French luxury conglomerate LVMH (Louis Vuitton, Dior, Loewe, etc.) is partnering with textile recycling company Weturn to move on with its circularity solutions. The French start-up claims to have created the first recycling chain dedicated to unsold textiles, rolls of fabric and offcuts from major fashion houses by transforming them into new yarns and fabrics that are 100% traceable and European-made.
Through this recycling chain customers are given access to a network of logistics specialists, recyclers, spinners and textile manufacturers who try to conserve resources and raw materials by prolonging their life span. By combining digital sorting and low-cost collection tools, Weturn says that it can develop and distribute new materials at competitive prices aligned with the market.

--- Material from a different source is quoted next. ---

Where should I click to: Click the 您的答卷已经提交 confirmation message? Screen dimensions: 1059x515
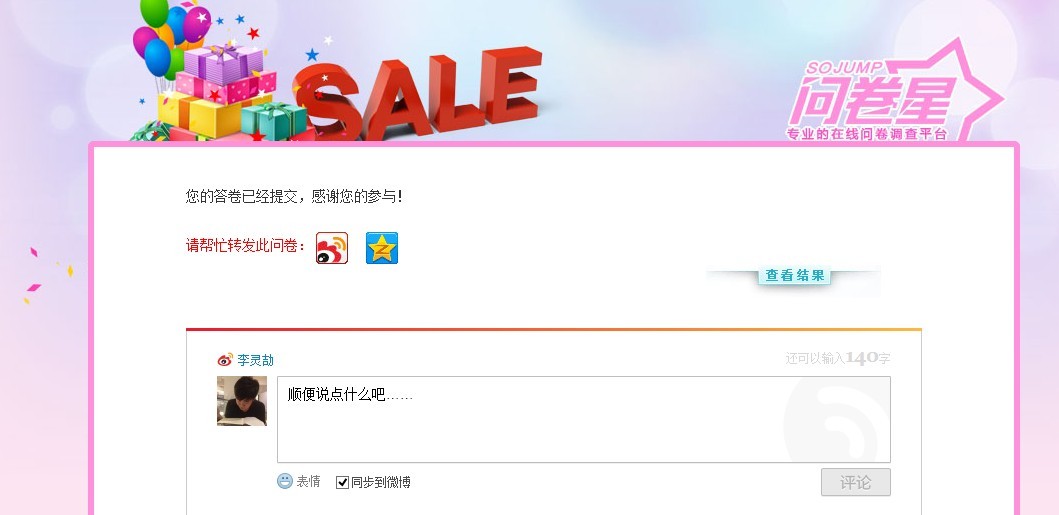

While according to statistics, the closed-loop recycling rate in the textile industry is currently varying and it is difficult to receive reliable data, Weturn’s initiative wants to provide planning security and to allow fashion houses to recycle their unsold products protected by intellectual property, after considering donation and reuse solutions, to create new eco-designed textiles.

As for LVMH, the group has set various objectives through its Life 360 environmental program and, for example, by 2030 wants all its new products to follow an eco-design approach, with a controlled environmental footprint, from the extraction of materials to their processing, and its whole strategic supply chains to have a dedicated traceability system.

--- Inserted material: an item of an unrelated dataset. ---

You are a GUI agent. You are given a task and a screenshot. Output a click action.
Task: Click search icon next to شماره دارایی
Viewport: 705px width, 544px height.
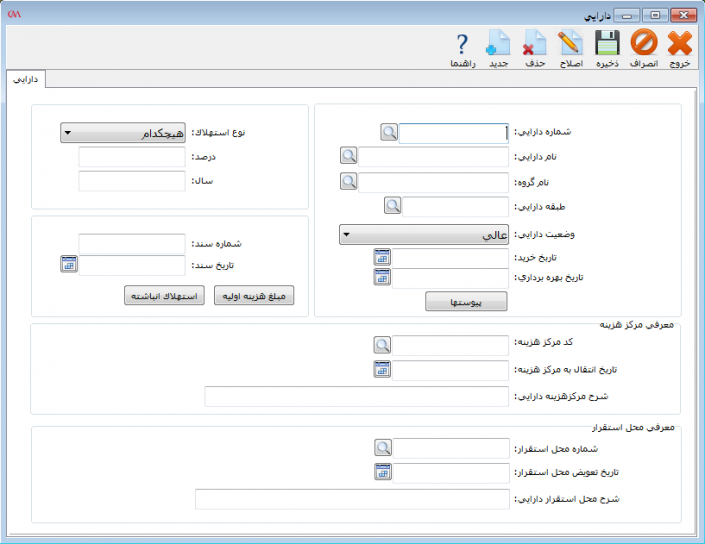click(x=389, y=132)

“Today, this partnership [with Weturn] allows us to take a new step towards achieving our ambition in the field of creative circularity, which is one of the four strategic priorities of Life 360, our environmental policy for the next 10 years. As our designers continue to integrate more and more upcycling into their collections, as the Nona Source platform enables them to obtain high-quality unused fabrics and leathers, and as Cedre [a company specialized in waste collection] intervenes in the end-of-life of products, Weturn offers our Maisons the opportunity to recycle their unsold finished products, branded fabrics and textile packaging in the form of spools of thread. This creates a complete ecosystem around creative circularity, which is a source of inspiration for our designers,” says Hélène Valade, environment development group director, LVMH.
Weturn was founded in 2020 with an eye on the coming French AGEC law (anti-waste for a circular economy), which will prohibit the destruction of new and unused textile materials by businesses starting on January 1, 2022.